What is the state of our university? By virtually all measures, our university today is very strong. Our students achieve impressive things in and out of the classroom—including this year two Rhodes Scholarships and a record 28 Fulbright U.S. Student Program awards to conduct research or teach abroad in 2013-14. The men’s Big Red lacrosse team earned a place last month in the NCAA final four championship, and Big Red wrestler Kyle Dake ’13 was named the inaugural Sports Illustrated male College Athlete of the Year. We received a record 40,000 applications for slightly less than 3,200 places in the Class of 2017—an increase of 96% since 2003—and our admit rate was just over 15 percent, even more selective than last year.
We have enhanced our Ithaca campus with many new, sustainably designed buildings—from Physical Sciences to Human Ecology—as you’ve noticed around campus this weekend, and just a few weeks ago we broke ground for Klarman Hall, our new humanities building, scheduled for completion in 2015. This is the first capital project solely for the humanities in over a century! At Weill Cornell Medical College the Belfer Research Building, which will more than double the college’s research space and will enable us to vastly expand bench-to-bedside translational research initiatives, is scheduled to be completed at the end of this year. Before the next Reunion Weekend, bulldozers will be active at the future site of Cornell Tech, the graduate-level applied sciences campus we are developing on Roosevelt Island in New York City; until the first buildings are completed, we are off and running in space in the Chelsea section of Manhattan, generously donated for our use by Google. In that donated space, our first class of master’s students is currently enrolled.
Our budget is on a sustainable, balanced trajectory thanks, in part, to administrative streamlining and other changes we put in place in response to the great recession a few years ago.
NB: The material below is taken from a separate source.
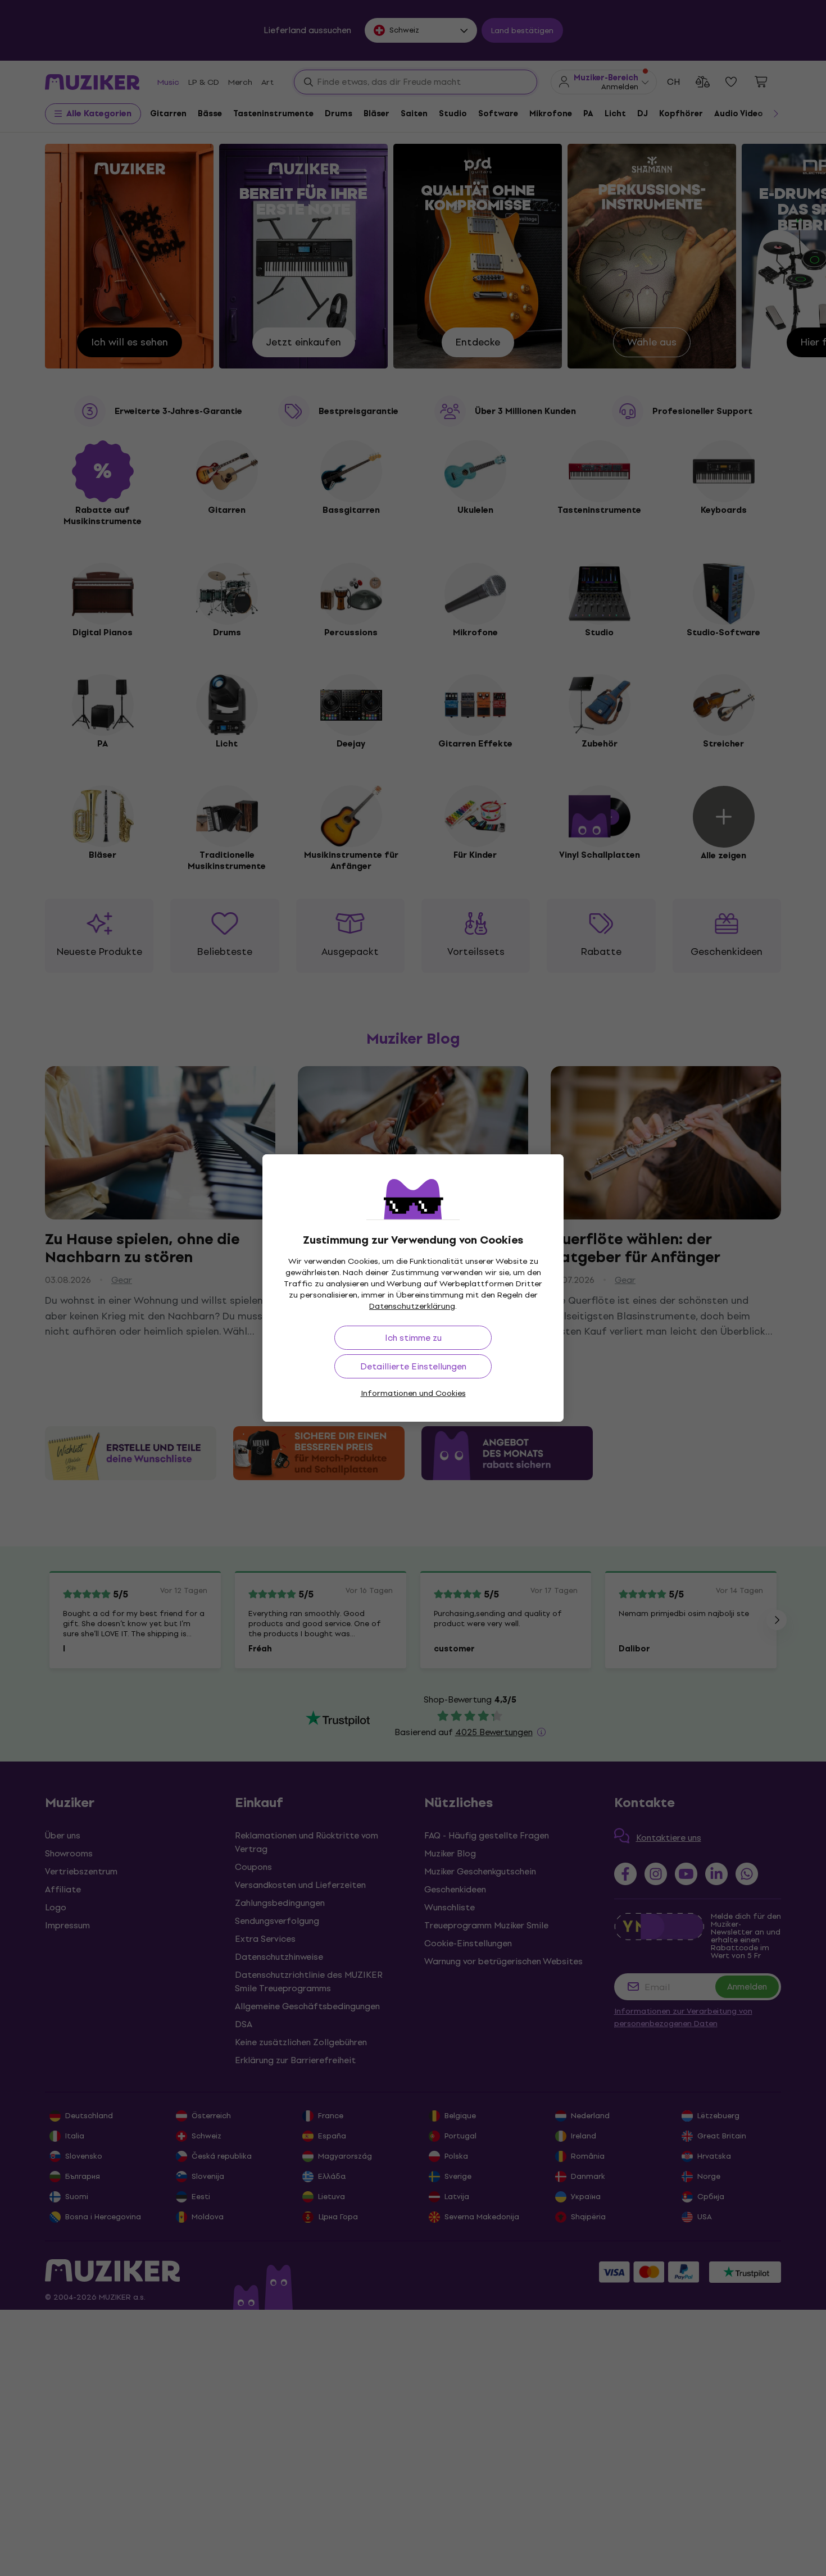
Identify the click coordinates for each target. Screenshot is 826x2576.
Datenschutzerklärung (412, 1306)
Any one of these indicators of the state of the university could be the focus of these remarks. But in today’s talk, I will focus on the faculty because faculty renewal is the first priority of our strategic plan and our first priority as we approach Cornell’s sesquicentennial.
So many of you have warm memories of the professors you knew at Cornell: people like Walt Lafeber and Mary Beth Norton; Al George and Christine Shoemaker; George Hudler and Geri Gay; Ken McClane and Jon Kleinberg; Lois Pollack and Peter Katzenstein; Ross Brann and Roald Hoffmann; David Feldshuh and Glenn Altschuler and many others, across all our schools and colleges, who awakened an interest, ignited a spark, provided a foundation of knowledge, opened doors, guided you. You remember the faculty members who taught you…and mentored you…and helped set you on your life’s path—and who, in many cases, have cheered you on and offered continuing counsel over the years.
Since Cornell’s founding in 1865, the faculty have been the heart of the university, and they continue to make Cornell the acclaimed institution it is today. Many of you saw them in action yesterday on faculty panels around campus and at the Olin Lecture, delivered so eloquently by Fred Logevall, the John S. Knight Professor of International Studies and Cornell’s most recent recipient of a Pulitzer Prize. Fred was recently named to be Cornell’s next vice provost for international relations.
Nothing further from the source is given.